作戦その一 粗を探す
婚約破棄をするためには、それ相応の理由が必要です。
側室以外の理由を見つけなければなりません。
そのために、まずはフィリップの粗を探しましょう。彼に落ち度があれば、婚約破棄の理由に出来ます。
「フィリップ、昨日は急に帰ったりして申し訳ありません。ちょっと混乱してしまって……」
「気にしないでくれ。こちらこそ急な話で驚かせてしまっですまない。改めて紹介するよ。右からアーニャ、イザベル、ウェンディ、エミリー、オリヴィアだ」
五人の女性が次々と頭を下げてきます。その光景に、昨日のことは夢ではなかったと思い知らされます。
「ニーナ・ブラウンです」
とにかく認めるかどうかは明言しないでおきましょう。
「彼女達は皆、街で出会ったんだ」
どうやらフィリップは、街で行き場のない女性を見つけるたびに保護していたようです。一時は八人もいたそうです。……もう驚きませんよ。
今日は彼女達のことは一旦置いておいて、フィリップの粗を探さねばなりません。
お茶をいただきながら、よくよく観察しましょう。
ぐるりと部屋を見渡すと、きちんと掃除されているのがよく分かります。花も飾ってあり、しっかりと手入れされていることが伺えます。

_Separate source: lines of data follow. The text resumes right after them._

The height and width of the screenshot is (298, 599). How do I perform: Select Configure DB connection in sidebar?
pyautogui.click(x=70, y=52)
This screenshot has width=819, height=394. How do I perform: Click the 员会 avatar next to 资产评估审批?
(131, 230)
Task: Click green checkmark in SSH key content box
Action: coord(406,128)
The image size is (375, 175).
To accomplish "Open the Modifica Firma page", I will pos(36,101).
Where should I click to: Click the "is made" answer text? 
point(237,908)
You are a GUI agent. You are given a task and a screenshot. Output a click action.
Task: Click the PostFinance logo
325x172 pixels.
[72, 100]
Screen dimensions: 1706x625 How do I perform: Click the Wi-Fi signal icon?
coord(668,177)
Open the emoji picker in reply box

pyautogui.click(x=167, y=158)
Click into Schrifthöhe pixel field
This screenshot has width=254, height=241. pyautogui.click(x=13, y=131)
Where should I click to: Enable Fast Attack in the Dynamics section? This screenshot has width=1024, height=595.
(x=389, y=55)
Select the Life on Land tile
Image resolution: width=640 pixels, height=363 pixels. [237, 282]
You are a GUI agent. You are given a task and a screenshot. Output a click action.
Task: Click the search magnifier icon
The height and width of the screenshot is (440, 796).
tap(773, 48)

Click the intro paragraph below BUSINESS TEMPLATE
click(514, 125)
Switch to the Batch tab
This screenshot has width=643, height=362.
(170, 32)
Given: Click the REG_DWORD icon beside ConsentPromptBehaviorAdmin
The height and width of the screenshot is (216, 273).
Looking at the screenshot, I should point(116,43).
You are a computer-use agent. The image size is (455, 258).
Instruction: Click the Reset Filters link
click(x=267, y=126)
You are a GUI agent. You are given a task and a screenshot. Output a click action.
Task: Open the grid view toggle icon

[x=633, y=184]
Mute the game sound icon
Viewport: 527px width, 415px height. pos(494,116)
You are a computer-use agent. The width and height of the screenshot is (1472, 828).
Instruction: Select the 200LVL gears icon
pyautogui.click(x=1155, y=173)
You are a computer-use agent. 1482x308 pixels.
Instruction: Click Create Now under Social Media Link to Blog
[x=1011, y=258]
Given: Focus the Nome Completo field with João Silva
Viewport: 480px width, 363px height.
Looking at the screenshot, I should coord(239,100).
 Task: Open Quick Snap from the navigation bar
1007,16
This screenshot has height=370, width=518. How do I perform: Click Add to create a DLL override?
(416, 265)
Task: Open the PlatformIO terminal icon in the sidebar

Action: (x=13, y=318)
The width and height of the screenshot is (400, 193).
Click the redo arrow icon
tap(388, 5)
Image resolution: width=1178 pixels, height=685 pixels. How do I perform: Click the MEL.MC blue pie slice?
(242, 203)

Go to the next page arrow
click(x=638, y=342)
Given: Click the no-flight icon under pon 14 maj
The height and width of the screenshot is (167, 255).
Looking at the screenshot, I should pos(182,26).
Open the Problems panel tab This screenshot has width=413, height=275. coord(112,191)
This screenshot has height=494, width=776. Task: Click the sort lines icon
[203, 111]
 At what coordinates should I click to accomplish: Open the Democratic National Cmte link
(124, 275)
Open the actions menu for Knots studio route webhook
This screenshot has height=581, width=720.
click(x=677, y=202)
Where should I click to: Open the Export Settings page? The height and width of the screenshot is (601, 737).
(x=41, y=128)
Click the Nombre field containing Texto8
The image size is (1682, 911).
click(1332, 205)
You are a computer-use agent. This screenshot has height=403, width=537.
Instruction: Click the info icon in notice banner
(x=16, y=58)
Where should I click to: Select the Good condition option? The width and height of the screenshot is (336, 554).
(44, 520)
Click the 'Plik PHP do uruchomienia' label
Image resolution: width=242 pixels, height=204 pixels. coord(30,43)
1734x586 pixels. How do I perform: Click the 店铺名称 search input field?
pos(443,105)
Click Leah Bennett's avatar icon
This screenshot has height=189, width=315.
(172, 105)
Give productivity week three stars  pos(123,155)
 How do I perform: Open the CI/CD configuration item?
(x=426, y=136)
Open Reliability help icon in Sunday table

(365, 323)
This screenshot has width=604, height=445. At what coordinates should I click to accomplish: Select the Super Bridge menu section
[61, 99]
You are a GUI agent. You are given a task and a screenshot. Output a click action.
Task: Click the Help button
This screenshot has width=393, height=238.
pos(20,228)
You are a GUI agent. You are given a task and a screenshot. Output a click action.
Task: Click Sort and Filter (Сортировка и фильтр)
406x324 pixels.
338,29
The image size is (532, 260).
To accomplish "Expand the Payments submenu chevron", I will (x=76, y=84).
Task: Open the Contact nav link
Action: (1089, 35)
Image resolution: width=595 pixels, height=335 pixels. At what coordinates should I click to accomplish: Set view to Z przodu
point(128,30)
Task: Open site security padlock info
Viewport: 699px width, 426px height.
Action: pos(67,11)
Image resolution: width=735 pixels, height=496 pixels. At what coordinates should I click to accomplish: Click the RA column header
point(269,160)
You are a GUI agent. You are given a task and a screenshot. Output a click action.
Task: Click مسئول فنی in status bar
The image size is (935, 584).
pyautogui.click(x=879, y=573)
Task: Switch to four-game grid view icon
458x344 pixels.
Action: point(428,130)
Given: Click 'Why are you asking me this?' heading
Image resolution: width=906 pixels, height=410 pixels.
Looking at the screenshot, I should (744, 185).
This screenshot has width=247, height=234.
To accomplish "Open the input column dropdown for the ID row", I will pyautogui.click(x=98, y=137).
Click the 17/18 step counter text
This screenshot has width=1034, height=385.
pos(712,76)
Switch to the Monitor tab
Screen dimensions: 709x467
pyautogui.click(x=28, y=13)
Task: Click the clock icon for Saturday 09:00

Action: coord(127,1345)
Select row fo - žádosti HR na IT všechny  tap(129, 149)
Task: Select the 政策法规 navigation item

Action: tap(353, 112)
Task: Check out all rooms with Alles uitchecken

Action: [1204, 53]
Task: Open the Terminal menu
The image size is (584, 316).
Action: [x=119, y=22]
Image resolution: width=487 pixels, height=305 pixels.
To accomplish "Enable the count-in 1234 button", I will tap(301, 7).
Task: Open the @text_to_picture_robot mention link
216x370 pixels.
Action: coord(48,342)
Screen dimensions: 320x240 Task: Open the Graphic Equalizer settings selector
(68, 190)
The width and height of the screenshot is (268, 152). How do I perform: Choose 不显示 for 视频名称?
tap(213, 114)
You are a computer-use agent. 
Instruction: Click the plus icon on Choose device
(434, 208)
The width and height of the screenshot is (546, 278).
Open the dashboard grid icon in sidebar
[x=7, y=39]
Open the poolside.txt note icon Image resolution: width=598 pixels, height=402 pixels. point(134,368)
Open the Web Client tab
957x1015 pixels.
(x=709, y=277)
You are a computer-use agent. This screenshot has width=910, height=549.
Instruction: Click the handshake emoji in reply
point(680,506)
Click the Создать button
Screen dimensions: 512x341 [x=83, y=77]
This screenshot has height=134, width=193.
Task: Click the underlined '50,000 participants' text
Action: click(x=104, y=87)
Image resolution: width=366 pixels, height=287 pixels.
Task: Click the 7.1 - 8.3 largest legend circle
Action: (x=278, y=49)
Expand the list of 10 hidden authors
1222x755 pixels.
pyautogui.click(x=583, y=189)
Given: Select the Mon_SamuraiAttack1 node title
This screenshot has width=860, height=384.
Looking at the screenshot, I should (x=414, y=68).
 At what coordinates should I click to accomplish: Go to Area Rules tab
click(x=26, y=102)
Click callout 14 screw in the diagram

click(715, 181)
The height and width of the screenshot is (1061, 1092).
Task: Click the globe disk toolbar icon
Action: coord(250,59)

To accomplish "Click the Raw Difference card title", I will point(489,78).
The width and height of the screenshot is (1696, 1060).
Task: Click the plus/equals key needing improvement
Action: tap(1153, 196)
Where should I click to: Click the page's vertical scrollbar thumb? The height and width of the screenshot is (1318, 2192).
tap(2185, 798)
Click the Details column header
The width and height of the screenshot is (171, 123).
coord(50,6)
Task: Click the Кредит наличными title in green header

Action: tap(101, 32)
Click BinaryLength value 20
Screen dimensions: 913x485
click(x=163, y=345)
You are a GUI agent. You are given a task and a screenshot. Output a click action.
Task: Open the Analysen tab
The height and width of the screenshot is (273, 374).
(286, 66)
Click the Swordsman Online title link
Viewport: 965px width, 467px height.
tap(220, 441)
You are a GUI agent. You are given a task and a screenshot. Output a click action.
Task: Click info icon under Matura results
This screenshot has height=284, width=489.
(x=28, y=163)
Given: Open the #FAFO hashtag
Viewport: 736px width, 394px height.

「あら、あそこに飾ってあるのはダリアの花かしら。とても華やかで良いわね」
「よく気づいたね。庭で育てている花なんだ」
屋敷の管理や使用人の教育に問題はなさそうです。
今日はお茶会ということですが、フィリップの服装は上品で伯爵として相応しいものです。サイズも勿論ピッタリですわね。
「フィリップ、今日の服、よく似合っているわ」
「ありがとう、ニーナの髪飾りもとても似合っているよ」
服装も気を遣っているようですし、座り方や言動から、立ち振る舞いも問題ないことが分かります。
「ところで、最近お仕事のほうはいかがですか?あまり無理をなさらないでくださいね」
「最近は領地の治安も安定しているし、天候も良いから作物の収穫量も問題なさそうだ。今年は落ち着いていてありがたいよ」
仕事も順調なようです。
……全く非の打ち所がない婚約者だわ!粗なんて見当たりません。
この作戦は失敗のようです。フィリップの粗が簡単に見つかる訳なかったのです。彼を甘く見過ぎていました。
「ニーナは本当に色々なことに気がつくね。さすが僕の婚約者だ。君と結婚したら安心して家のことを任せられる」
へ?何を言っているのでしょう。粗を探していただけなのですが……
「あ、ありがとうございます……」
なんだか余計な誤解を与えてしまったようです。